[Stored items]
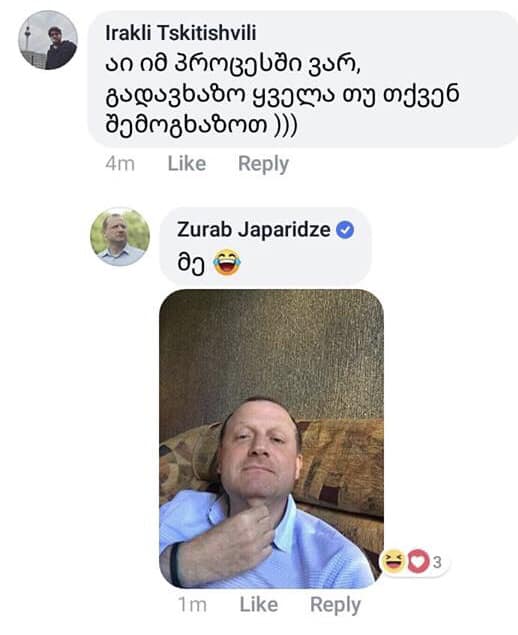Click the laughing-crying emoji in the reply
The image size is (518, 635).
[227, 262]
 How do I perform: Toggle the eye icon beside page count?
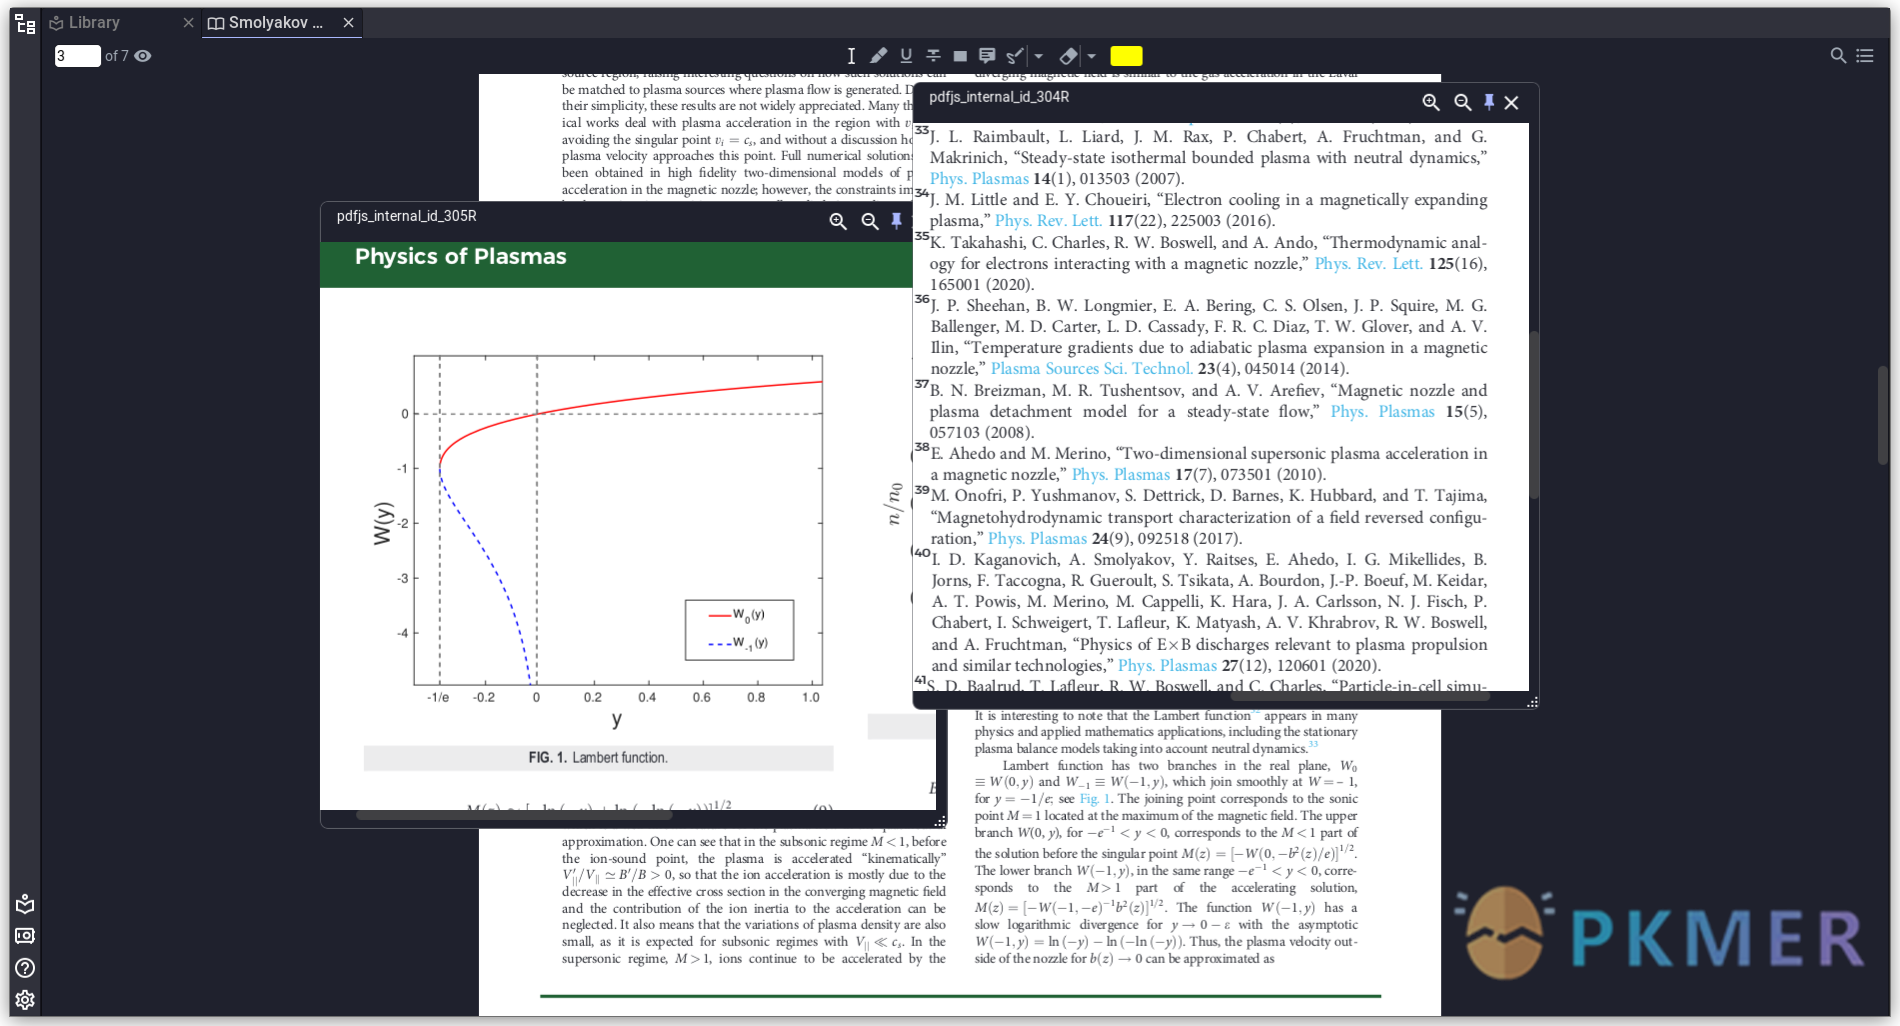(x=143, y=56)
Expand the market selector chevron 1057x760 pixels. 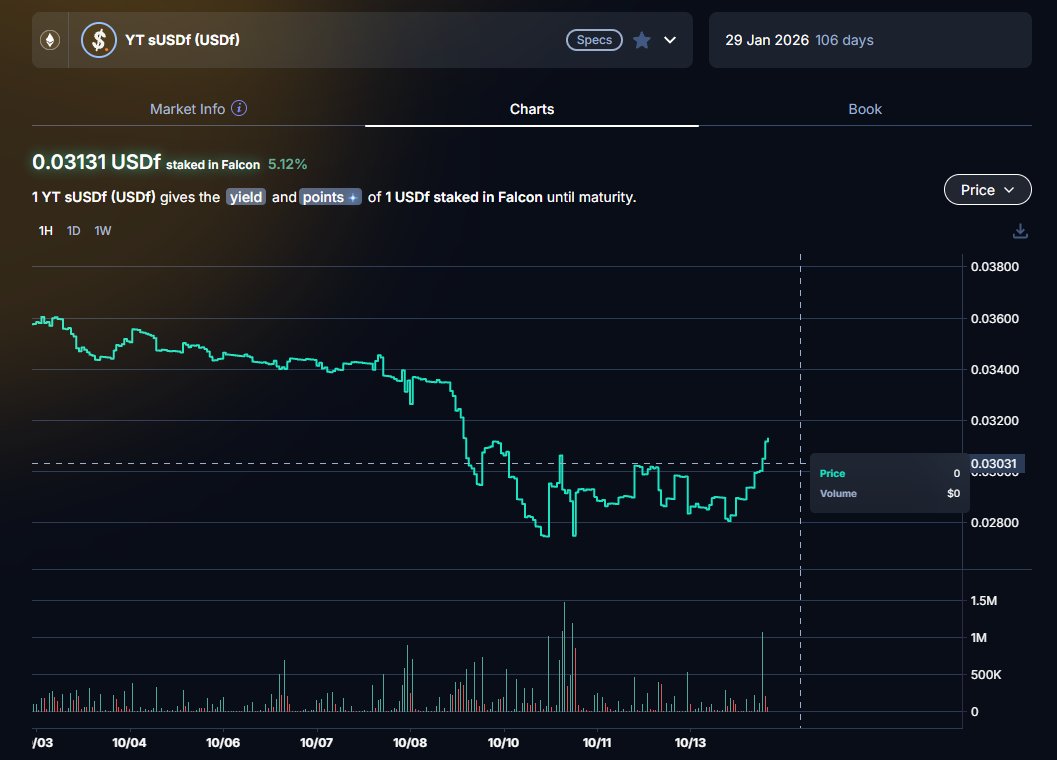(670, 40)
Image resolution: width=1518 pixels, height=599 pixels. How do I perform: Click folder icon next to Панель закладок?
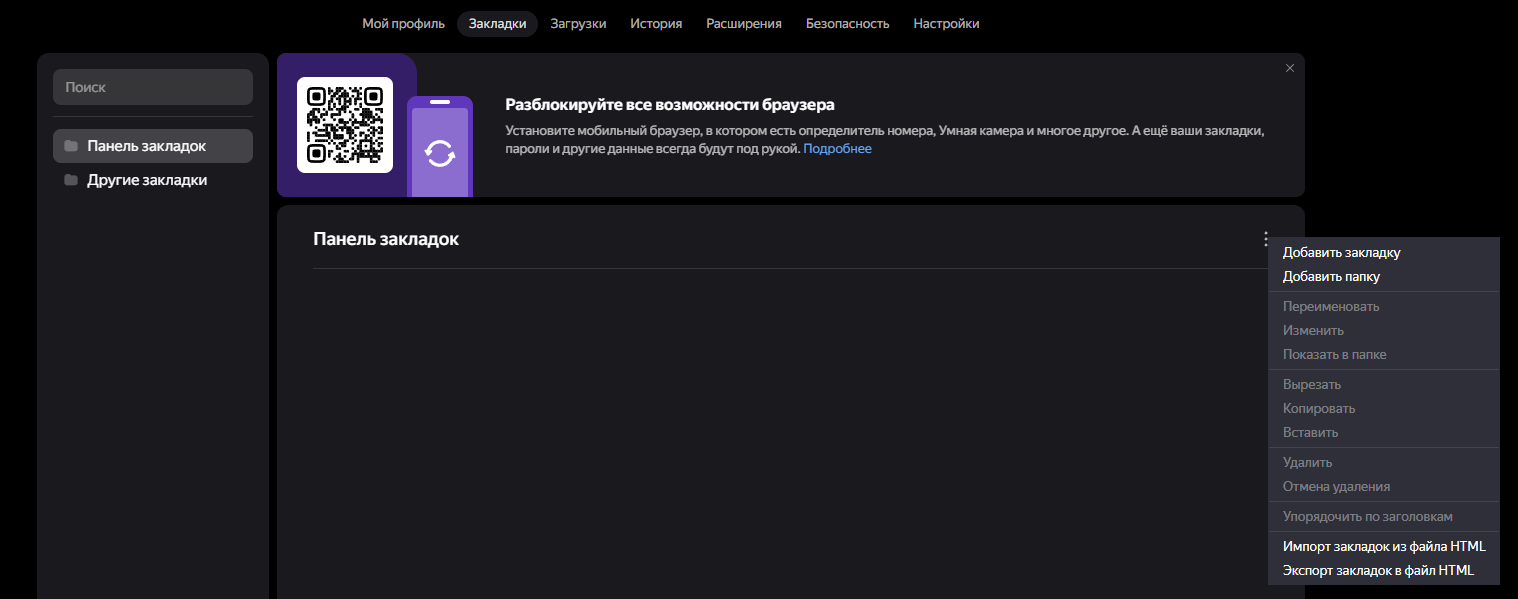click(x=70, y=146)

* [DESCRIPTION OF THE TASK]
Excluding the pictures, retype the line containing "Image resolution: width=1518" and all lines after it down to the end of the data above.

* [RESULT]
Image resolution: width=1518 pixels, height=599 pixels. How do I perform: Click folder icon next to Панель закладок?
click(x=70, y=146)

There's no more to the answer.